I'm having a hard time starting this review of Homestead by Rosina Lippi. It's definitely a good, well-written book. Its characters are extremely vivid and real to life. This summer I spent a couple of days in a small Austrian village near the area where Homestead is set and can imagine the women and men and the hardships they endure. I can imagine the geographica setting all the more because I've been there, but even if I hadn't the isolated mountain village is clearly wrought. Lippi even deals with very difficult topics--like war and how it affects small towns.

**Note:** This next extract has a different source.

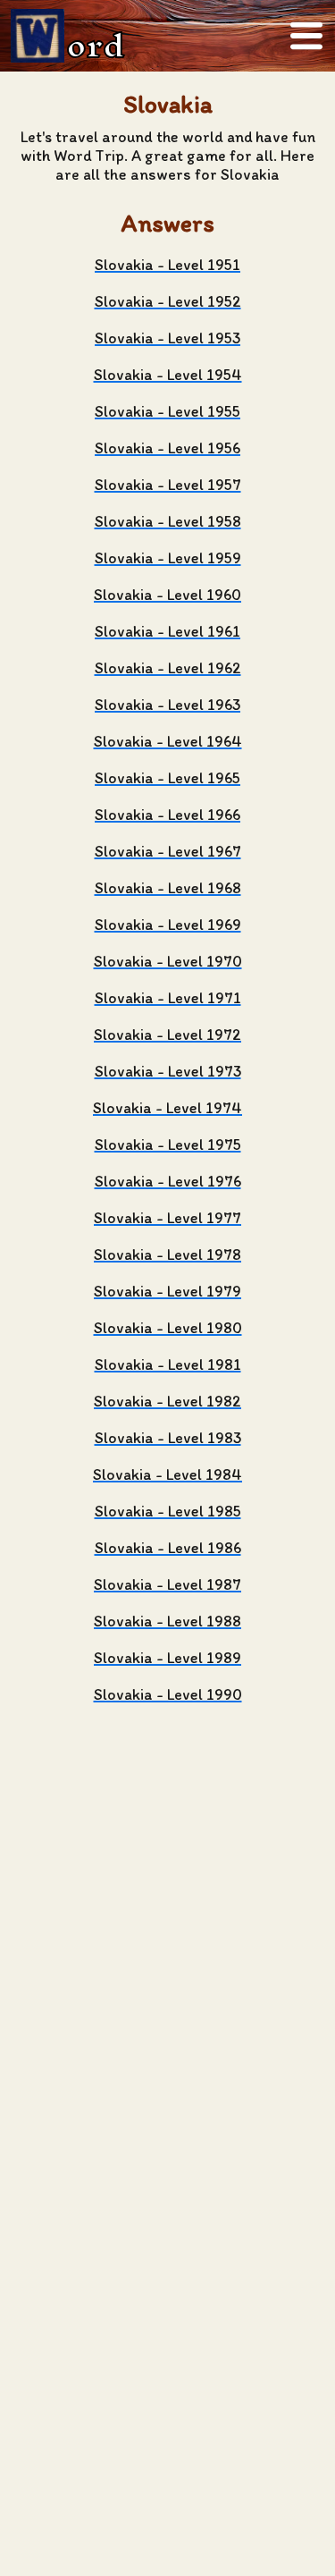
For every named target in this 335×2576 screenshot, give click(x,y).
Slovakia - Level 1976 (168, 1180)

However, there was just something about this book that I wasn't crazy about and the more I think about it the more I'm convinced it isn't just me not being in a good mood. The book, overall, is depressing. While I've read depressing books before (Fair and Tender Ladies by Lee Smith comes to mind first), at least the characters who were depressed in that book, or had sad lives, tried to overcome their problems. Lippi's characters, for the most part, feel as if they're simply stuck and have no control over their lives. They live their depressing lives because they have no choice. It's simply sad.
That said, I left each chapter wanting more from these characters. I wanted more than just the quick little snapshot of their lives, probably because I wanted to believe they'd overcome. But also because the characters were so vivid and real that I wanted to believe that they had more to their lives than just the few pages dedicated to them. While a few of them may have come back in later chapters (Johanna is one example, and she is an enjoyable one. In fact, one of the few characters embracing life), most were simply mentioned in an aside so that we had to piece together the story of the village. And while I don't mind having to work for the books I read, I did mind the ambiguity that I felt at the end of each chapter.
So, for the first time, I'm saying that I'm not crazy about a book that Lippi/Donati wrote. While I didn't hate it, I certainly didn't love it the way I have everything else.